DOS PÁGINAS (DISCULPANDO LA PARADOJA) RADIOFÓNICAS

Fernando Curiel

En los lejanos 90’s del siglo pasado, RTC puso a la venta una de sus emisoras, no recuerdo si AM o FM, pero estratégicamente localizada en el cuadrante hertziano. Se me ocurrió formar un pool de cuates para adquirirla, limitándose mi participación a la chamba dura, y a su Dirección. Emisora urbana por los cuatros costados, Radio Ciudad de México. La respuesta fue fantástica.

Dirigía a la sazón el Sistema de Transporte Colectivo (“Metro”), como nadie volverá a hacerlo, el ingeniero Gerardo Ferrando Bravo, antes Delegado Político en Venustiano Carranza (cuando las “Delegaciones” imponían un servicio público comunal, eco de los Municipios chilangos desaparecidos en 1928, lejos, muy lejos, de la Magna Urna Electoral Permanente en que se han convertido). Coyuntura ni mandada a hacer. El proyecto, por sus contenidos, requería el Vo. Bo. político y el jefe de Gerardo era Manuel Camacho, Regente.

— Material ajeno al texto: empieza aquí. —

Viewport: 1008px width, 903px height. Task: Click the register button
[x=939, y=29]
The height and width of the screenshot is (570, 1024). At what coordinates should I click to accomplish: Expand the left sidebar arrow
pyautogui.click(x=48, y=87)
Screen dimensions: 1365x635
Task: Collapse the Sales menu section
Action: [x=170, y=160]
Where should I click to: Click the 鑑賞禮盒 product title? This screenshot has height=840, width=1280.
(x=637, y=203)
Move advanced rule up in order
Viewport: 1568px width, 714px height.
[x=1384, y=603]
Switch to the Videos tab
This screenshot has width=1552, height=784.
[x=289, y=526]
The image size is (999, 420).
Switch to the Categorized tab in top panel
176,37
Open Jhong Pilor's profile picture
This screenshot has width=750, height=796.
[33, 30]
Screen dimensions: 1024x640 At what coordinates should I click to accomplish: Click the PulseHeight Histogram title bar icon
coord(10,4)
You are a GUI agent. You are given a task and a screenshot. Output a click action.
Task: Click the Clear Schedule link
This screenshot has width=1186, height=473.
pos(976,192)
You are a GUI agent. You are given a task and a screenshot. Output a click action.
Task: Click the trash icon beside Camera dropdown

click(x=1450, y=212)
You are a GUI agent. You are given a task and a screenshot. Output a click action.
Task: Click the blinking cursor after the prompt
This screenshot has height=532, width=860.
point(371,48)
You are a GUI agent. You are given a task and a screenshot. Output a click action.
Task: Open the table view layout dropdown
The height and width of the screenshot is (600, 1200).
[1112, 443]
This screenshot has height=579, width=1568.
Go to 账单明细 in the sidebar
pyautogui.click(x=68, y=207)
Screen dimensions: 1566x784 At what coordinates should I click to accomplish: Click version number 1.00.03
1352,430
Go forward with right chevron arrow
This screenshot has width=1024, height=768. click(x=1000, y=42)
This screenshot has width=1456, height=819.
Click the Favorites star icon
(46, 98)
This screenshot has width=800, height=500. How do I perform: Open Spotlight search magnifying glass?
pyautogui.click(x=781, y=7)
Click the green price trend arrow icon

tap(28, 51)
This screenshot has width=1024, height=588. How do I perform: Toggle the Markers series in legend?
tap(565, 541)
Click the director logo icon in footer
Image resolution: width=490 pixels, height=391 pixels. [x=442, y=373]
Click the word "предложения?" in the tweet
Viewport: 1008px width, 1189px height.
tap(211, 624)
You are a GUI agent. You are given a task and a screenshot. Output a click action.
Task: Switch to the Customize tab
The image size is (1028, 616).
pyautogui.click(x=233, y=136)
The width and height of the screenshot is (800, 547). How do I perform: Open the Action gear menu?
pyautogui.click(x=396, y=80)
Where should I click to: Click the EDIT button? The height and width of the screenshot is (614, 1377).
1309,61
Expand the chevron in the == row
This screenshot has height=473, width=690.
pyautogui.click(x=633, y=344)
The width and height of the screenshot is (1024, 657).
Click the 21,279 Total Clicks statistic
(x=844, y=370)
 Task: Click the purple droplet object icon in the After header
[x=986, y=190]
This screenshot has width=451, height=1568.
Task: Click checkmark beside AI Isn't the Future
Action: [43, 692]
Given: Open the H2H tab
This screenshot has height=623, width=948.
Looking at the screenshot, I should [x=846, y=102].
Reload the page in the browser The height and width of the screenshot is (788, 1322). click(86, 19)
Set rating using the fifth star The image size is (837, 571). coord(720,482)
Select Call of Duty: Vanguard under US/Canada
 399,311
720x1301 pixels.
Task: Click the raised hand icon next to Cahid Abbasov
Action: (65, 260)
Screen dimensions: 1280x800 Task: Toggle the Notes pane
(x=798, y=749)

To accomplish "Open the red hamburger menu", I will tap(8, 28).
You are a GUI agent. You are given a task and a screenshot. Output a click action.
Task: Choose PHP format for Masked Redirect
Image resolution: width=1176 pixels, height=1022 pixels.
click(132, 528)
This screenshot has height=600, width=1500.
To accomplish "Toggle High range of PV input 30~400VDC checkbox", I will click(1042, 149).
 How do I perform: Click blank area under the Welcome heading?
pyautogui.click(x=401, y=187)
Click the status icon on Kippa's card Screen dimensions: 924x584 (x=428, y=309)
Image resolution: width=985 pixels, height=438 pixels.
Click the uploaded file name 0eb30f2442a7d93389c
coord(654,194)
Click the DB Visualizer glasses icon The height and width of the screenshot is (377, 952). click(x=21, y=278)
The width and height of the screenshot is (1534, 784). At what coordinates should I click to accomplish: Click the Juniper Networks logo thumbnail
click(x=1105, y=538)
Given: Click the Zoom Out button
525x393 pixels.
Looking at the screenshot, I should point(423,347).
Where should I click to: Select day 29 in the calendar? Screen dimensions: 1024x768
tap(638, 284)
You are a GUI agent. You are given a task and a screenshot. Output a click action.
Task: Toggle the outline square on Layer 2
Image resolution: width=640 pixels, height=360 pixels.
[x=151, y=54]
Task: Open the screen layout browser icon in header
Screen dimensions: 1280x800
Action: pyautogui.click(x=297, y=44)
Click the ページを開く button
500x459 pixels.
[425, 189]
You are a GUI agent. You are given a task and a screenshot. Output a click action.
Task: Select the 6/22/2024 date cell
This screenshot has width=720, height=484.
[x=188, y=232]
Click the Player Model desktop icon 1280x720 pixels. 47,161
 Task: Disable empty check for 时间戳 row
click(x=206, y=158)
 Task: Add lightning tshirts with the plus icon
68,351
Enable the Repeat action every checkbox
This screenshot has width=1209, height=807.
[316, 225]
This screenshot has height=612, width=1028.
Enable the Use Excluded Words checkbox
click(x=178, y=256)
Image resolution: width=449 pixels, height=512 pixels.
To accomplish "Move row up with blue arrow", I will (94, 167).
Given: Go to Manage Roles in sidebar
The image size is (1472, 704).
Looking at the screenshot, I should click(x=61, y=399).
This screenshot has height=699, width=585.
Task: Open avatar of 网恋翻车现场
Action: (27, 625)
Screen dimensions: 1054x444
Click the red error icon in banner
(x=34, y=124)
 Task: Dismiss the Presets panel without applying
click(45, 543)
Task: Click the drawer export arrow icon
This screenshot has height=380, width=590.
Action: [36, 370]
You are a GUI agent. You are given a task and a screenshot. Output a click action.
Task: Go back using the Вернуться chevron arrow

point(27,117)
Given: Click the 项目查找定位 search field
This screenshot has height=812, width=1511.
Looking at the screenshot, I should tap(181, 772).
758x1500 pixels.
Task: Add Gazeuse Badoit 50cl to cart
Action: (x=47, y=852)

Preparé las tarjetas: objetivo, programación, “escaleta” (algo había aprendido como niño y adolescente radiofónico, y ya madurito titular de Radio Universidad). El director del Metro, aprovechando un acuerdo, comentó el asunto y entrego las tarjetas al Regente. A éste le cuadró, y las trasladó a una de sus más cercanas colaboradoras, Alejandra Moreno Toscano, historiadora de mi más alta estimación (gracias a ella cuando dirigía el Archivo General de la Nación, con el auxilio de mi entrañable Leonor Ortiz Monasterio, fungiendo yo como Agregado Cultural en Nicaragua, pude colocar en el periódico sandinista, día a día de un noviembre irrecuperable, fotos revolucionarias del Archivo Casasola, lo que gusto al orador invitado por un gobierno todavía épico, el gran Horacio Labastida).

 

Todo parecía marchar sobre hojuelas. Pero la comunicación en la cúspide sobre el proyecto se cortó. Cuando surja, más adelante, la “buena nueva” del Canal 22, con su alharaca de “ciudadanización” y demás yerbas, y se me solicite telefónicamente mi adhesión, me negaré por lo redondo (técnica de consenso, por cierto, ya experimentada con el agarrón de Salinas con el líder petrolero “La Quina” y endilgada al Presidente de CONACULTA, que terminó en un desplegado con Abajofirmantes de 1ª, de 2ª y del montón; ¡qué tiempos del primermundismo!). Lo que yo quería era la devolución de mis tarjetas.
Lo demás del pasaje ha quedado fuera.